The Illinois Alternative Fuels Rebate Program offers a rebate for 80% (to a maximum $4000) of the incremental cost of purchasing a vehicle powered by biodiesel (minimum B20) or other alternative fuels; or, a rebate of as much as $4000 for the cost of converting a conventional-fuel vehicle to biodiesel (minimum B20) by using a federally-certified conversion kit, as well as the incremental cost of buying biodiesel fuel for that vehicle.

Note that this program applies only to vehicles purchased from an Illinois-based company, unless it’s a specialty vehicle not sold within the state. Note also that the fuel-cost rebate is for 80% of the incremental cost of B20 or higher blends beyond the cost of petroleum diesel.

Also, there is a biodiesel sales tax exemption applied to 80% of the sale of biodiesel fuel blends (B1 to B10) made from July 1, 2003 to December 31, 2018. Taxes do not apply to the sales of biodiesel blends over B10. Note that taxes will be applied to 100% of all biodiesel sales beginning on January 1, 2019.

Illinois offers grants for building or expanding biodiesel production facilities with capacity of a minimum 5 million gallons per year; the grant is up to $4 million or 10% of the building costs, whichever one is less.

Indiana (Current as of May 2014)

The Indiana Office of Energy Development (OED) administers grants of $25,000 to $150,000 for energy-conservation, including biodiesel vehicle fleet projects undertaken by schools, businesses, local governments and non-profits. Indiana’s 21st Century Research & Technology Fund offers loans and grants for biodiesel and alternative-fuel technology development.

The Clean Diesel Across Northern Indiana Program offers grants of $25,000 to $200,000 for projects that reduce emissions, such as biodiesel, by converting or retrofitting vehicles to use alternative fuels; private and public fleet operators are eligible.

Indiana provides biodiesel producers with a credit of $1 per gallon, up to $5 million for each single producer spread over all tax years. Blenders of biodiesel are eligible for a credit of 2 cents per gallon of blended biodiesel produced in Indiana, up to $3 million total for all tax years.

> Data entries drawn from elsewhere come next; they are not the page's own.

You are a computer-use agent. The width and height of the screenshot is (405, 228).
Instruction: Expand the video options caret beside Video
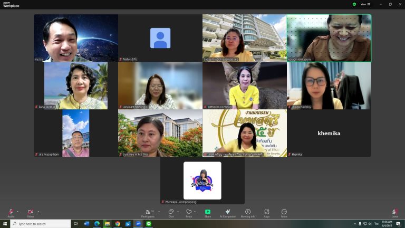38,212
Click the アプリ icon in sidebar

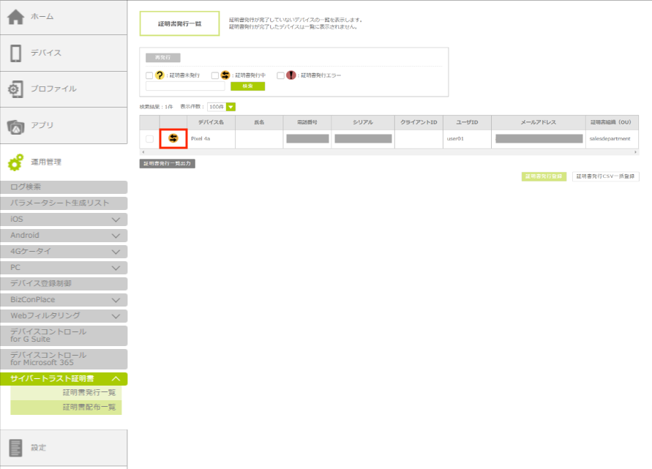15,125
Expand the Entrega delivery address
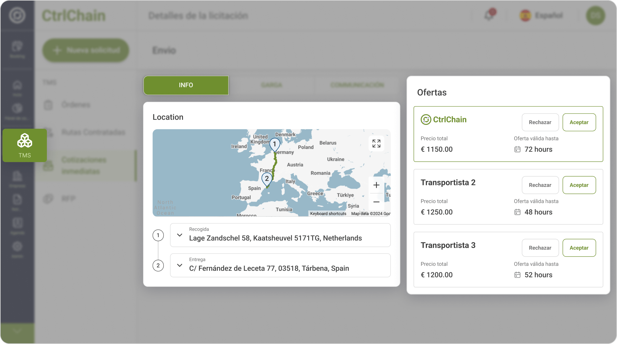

State agencies or government bodies that purchase at least B20 biodiesel can receive a 10% price preference. And, biodiesel of at least B20 grade used for personal, non-commercial use by the person who produced the biodiesel blend is exempt from the $0.16 per gallon fuel license tax.

Iowa (Current as of May 2014)

Iowa retailer sellers whose total sales are at least 50% biodiesel, with a grade of at least B5, can receive a state income tax credit of $0.045 per gallon of biodiesel; this credit will expire on December 31, 2017. Biodiesel retailers may receive grants for as much as 70% of the cost of installing or upgrading biodiesel infrastructure, up to $50,000.

Facilities that blend or dispense B2 to B98 biodiesel may receive as much as 50% of upgrade costs, up to $50,000; facilities that handle B99 or B100 biodiesel may likewise receive $50,000 of the total project cost, up to as much as $100,000. Biodiesel producers may receive a state sales tax refund of $0.02 per gallon during 2014, after which the incentive expires.

Kansas (Current as of May 2014)

Kansas offers an income-tax credit of 40% of incremental fuel cost of vehicle conversion cost for vehicles that run on biodiesel, as follows: A tax credit of up to $2400 for vehicles with less than 10,000 lbs.; tax credit of up to $4000 for vehicles weighing between 10,000 to 26,000 lbs.; credit of up to $40,000 for vehicles weighing more than 26,000 lbs. Or, a tax credit of 5% of the cost of a biodiesel-fueled vehicle is available for buying an OEM biodiesel-fueled vehicle. From 2013 forward, this credit is only available to companies with a corporate income-tax liability.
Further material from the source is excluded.